What you should do ▸ Return the lines that run from the beginning of the entries to the line holding "Given: Click the OneDrive cloud tray icon", inclusive, and drop the pictures.

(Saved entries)
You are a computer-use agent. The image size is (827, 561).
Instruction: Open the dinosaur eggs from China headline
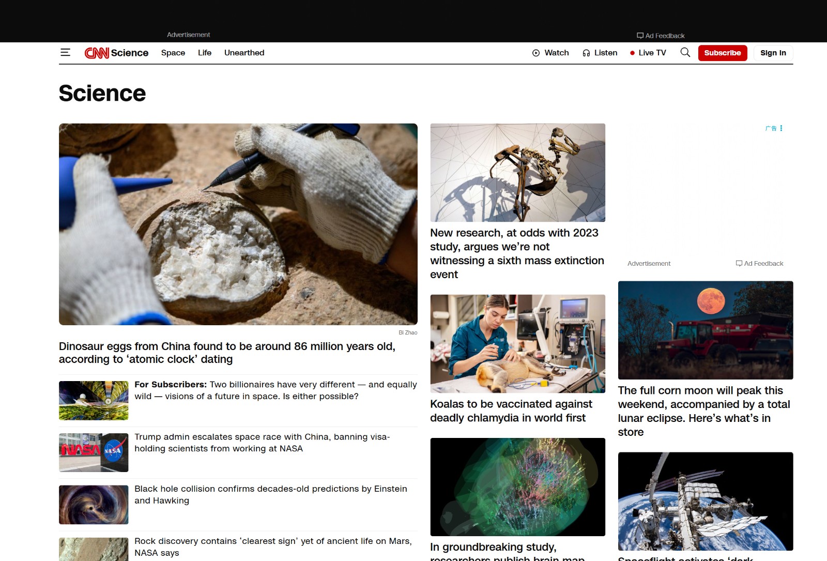coord(226,353)
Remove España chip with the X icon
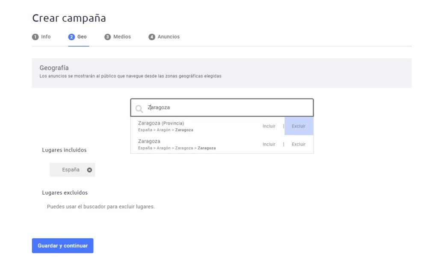This screenshot has height=261, width=438. coord(89,170)
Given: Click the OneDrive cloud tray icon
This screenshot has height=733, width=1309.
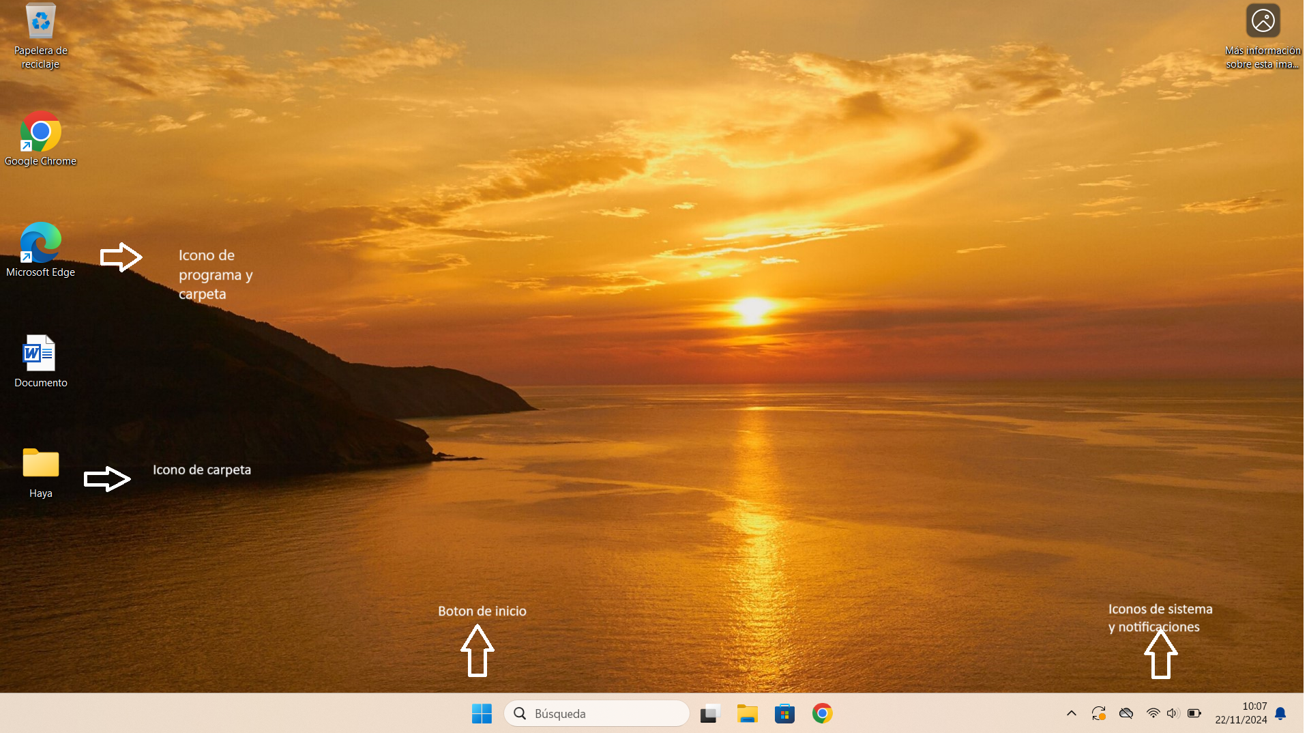Looking at the screenshot, I should point(1126,713).
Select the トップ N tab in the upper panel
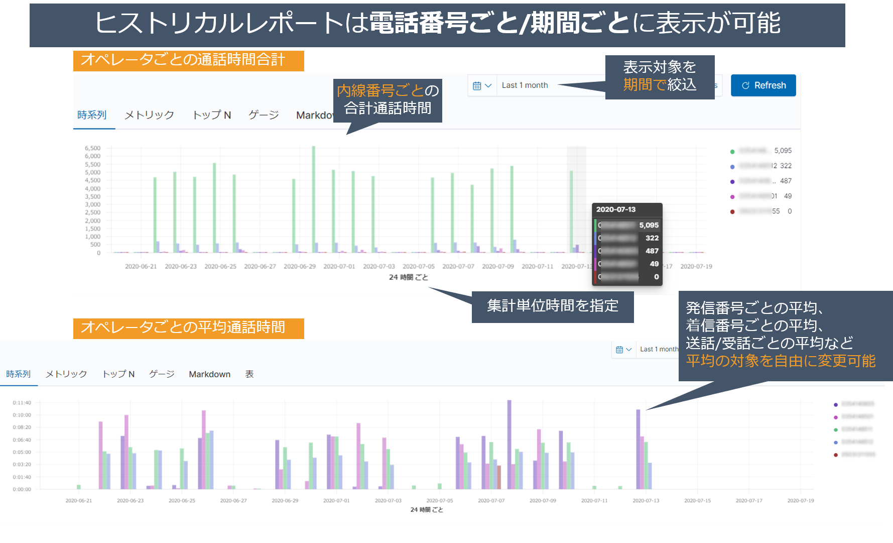The image size is (893, 543). [x=211, y=115]
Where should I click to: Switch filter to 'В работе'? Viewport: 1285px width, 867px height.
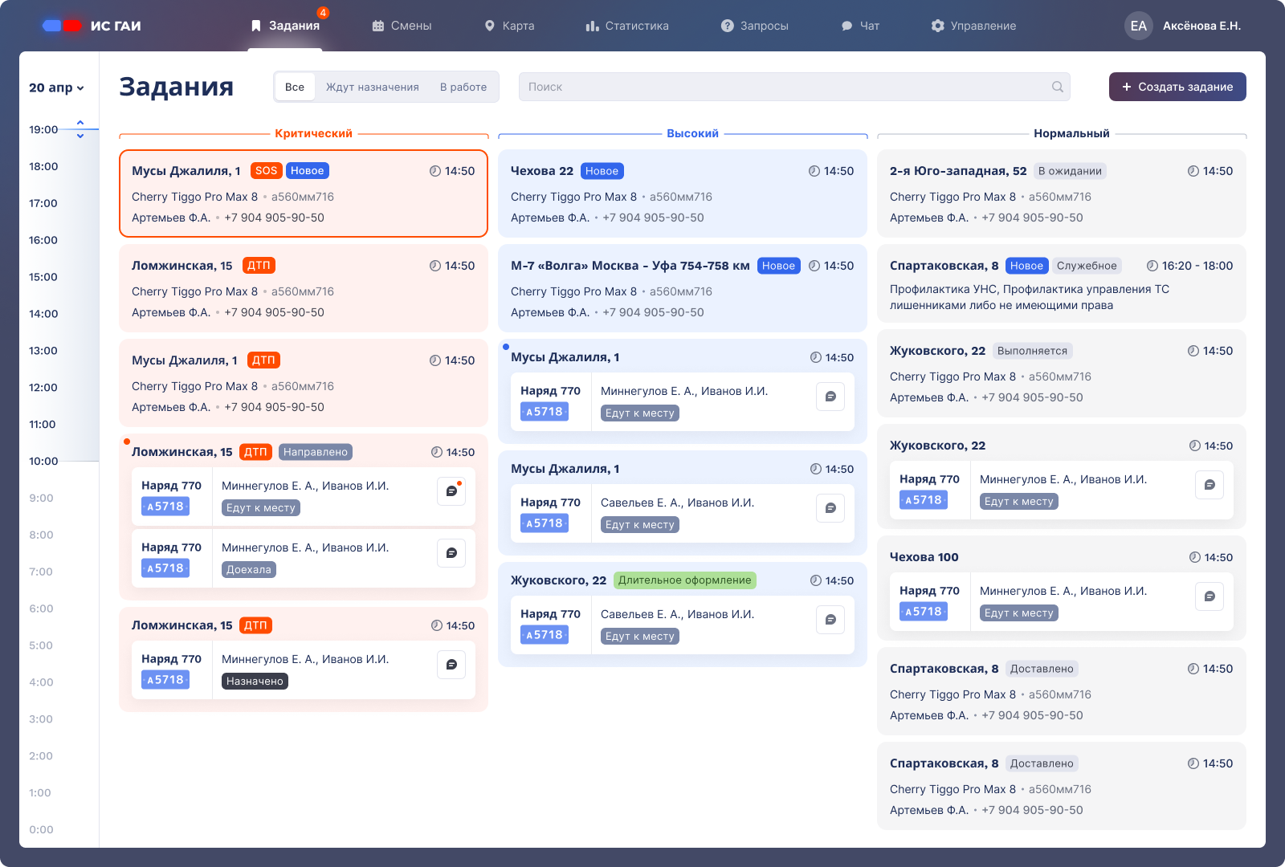point(463,87)
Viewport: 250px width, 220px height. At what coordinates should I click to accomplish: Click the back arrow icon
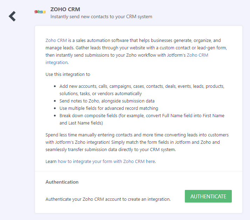[12, 16]
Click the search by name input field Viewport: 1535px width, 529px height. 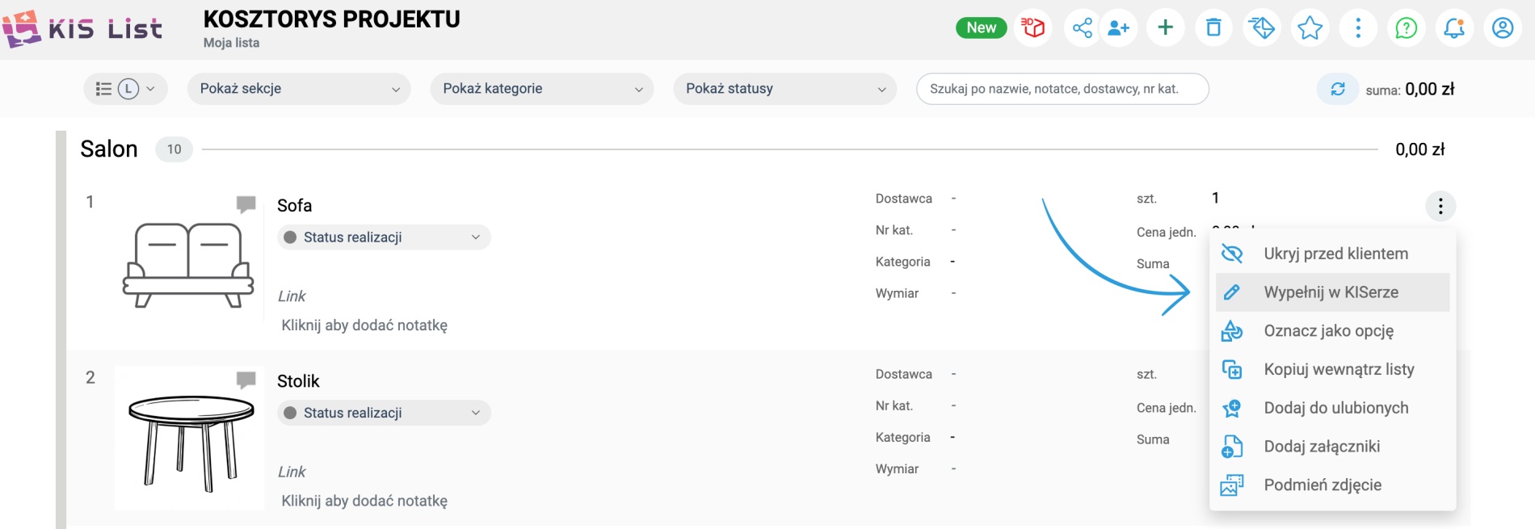click(x=1062, y=89)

Expected answer ▸
You are a computer-use agent. The image size is (827, 561).
Instruction: Open the dinosaur eggs from China headline
coord(226,353)
Remove España chip with the X icon
This screenshot has height=261, width=438. coord(89,170)
Given: Click the OneDrive cloud tray icon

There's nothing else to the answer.